Top of Exercise input

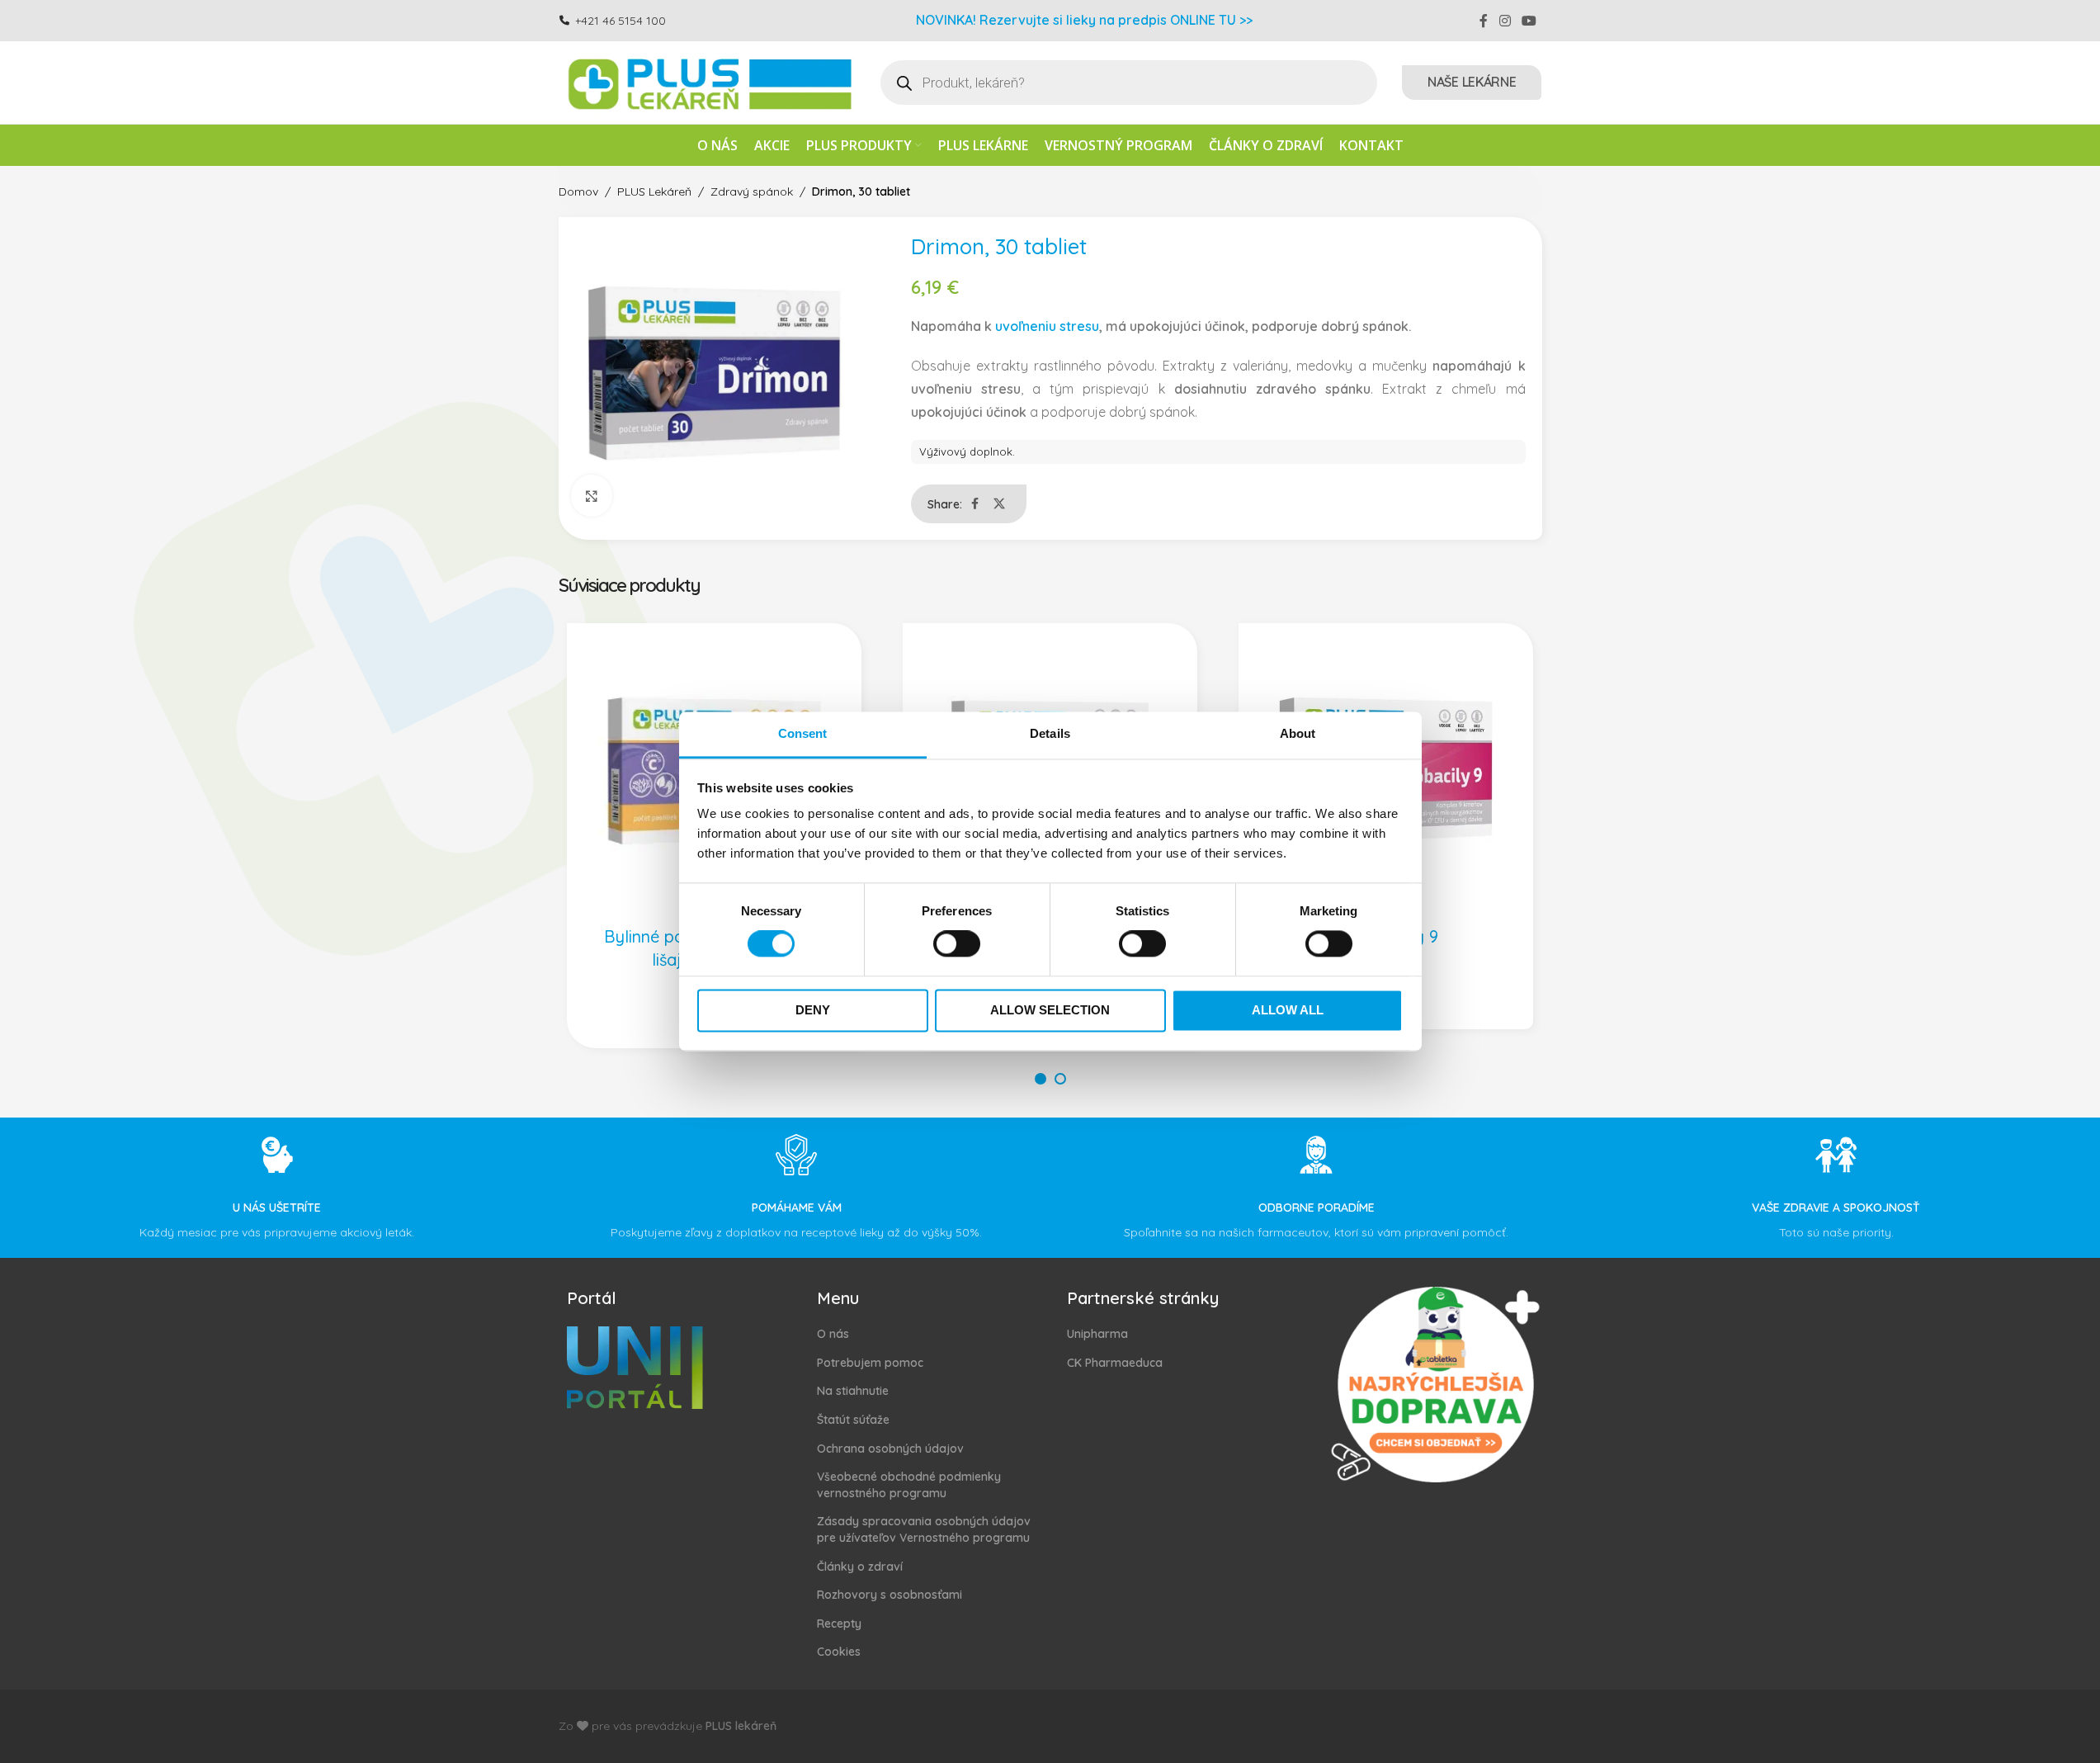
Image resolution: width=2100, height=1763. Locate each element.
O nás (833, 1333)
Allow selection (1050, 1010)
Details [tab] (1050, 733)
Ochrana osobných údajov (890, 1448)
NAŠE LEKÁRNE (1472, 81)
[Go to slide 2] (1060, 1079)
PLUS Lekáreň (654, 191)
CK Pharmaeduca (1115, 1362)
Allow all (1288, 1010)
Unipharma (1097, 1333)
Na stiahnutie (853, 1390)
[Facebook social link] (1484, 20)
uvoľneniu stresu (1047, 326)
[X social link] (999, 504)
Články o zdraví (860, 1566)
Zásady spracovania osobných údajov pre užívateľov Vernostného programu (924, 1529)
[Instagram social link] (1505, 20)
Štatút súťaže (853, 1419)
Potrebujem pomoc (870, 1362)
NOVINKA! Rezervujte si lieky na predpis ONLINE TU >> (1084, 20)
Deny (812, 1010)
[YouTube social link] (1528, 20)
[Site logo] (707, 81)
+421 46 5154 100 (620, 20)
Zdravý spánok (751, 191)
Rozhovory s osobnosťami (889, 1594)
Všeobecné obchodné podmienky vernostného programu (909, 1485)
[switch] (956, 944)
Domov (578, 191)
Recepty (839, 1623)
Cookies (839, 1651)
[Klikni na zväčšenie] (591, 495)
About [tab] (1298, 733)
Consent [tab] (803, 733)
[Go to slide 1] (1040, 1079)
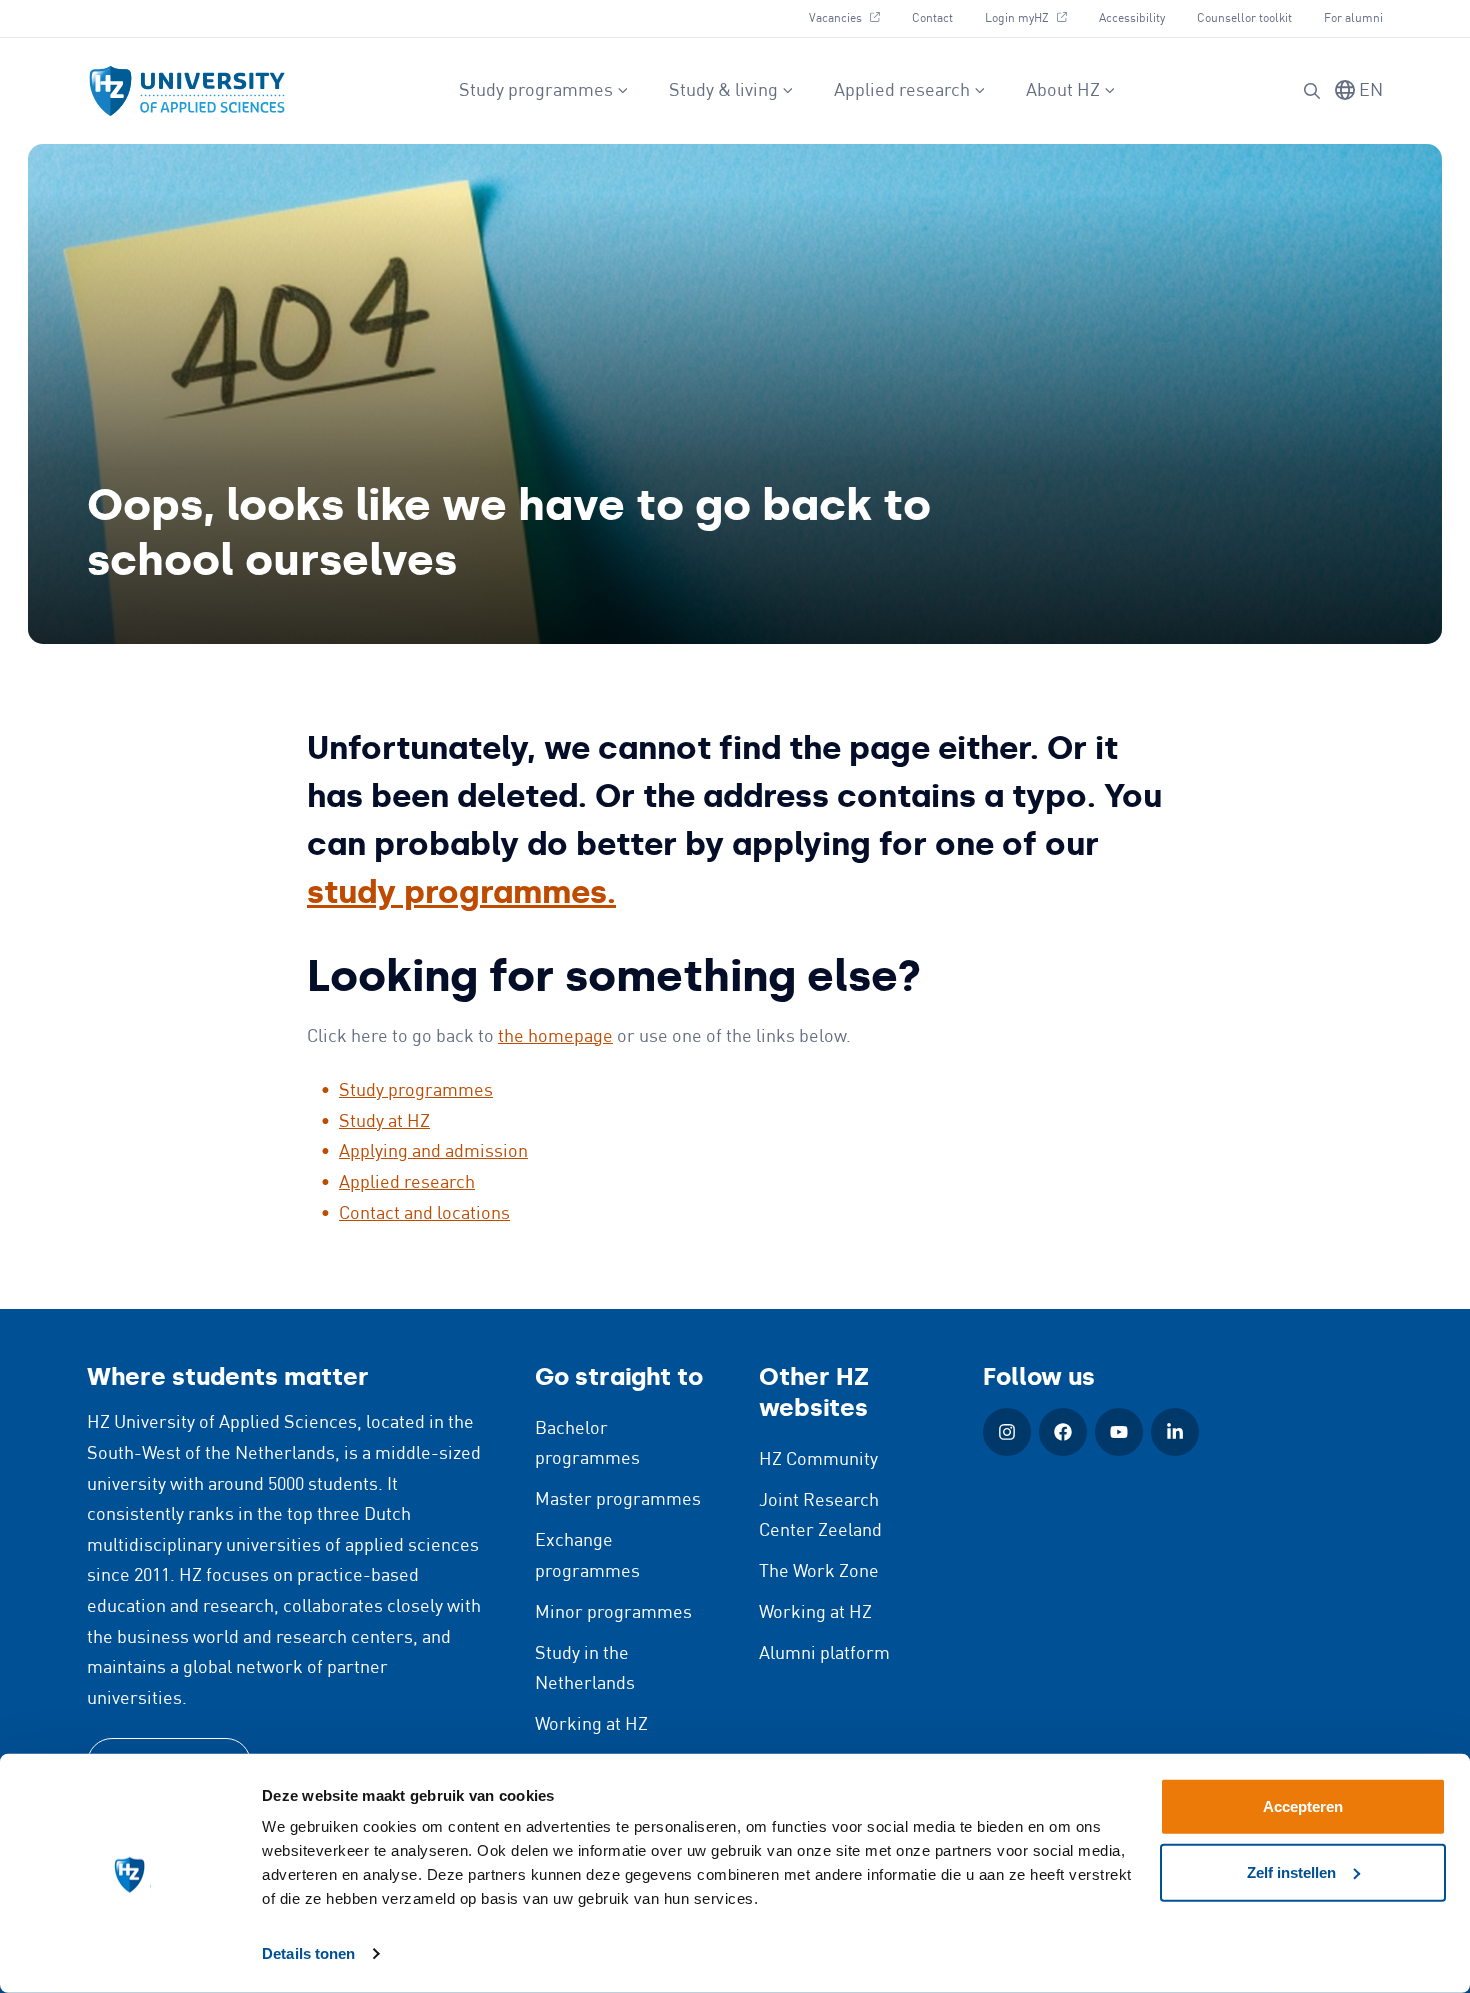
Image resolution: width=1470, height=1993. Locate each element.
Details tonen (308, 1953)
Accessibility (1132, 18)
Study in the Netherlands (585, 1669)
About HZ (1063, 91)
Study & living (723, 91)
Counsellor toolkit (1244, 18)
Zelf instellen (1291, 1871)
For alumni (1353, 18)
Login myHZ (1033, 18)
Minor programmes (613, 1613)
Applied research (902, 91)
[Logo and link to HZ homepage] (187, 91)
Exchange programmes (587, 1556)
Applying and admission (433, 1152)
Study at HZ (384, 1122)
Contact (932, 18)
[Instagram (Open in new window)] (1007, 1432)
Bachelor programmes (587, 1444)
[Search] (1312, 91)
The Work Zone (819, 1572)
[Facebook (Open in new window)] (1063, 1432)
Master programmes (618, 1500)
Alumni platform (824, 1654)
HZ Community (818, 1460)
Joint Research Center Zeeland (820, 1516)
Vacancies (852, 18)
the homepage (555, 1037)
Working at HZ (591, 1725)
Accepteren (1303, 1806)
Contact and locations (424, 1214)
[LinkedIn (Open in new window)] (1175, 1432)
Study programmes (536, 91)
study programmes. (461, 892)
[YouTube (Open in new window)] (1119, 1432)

Bottom of Exercise input

▶ Problem to solve: Wherever a line in the listing contains the word "Facebook", copy that line out.

▶ Expected answer:
[Facebook social link] (1484, 20)
[Facebook (Open in new window)] (1063, 1432)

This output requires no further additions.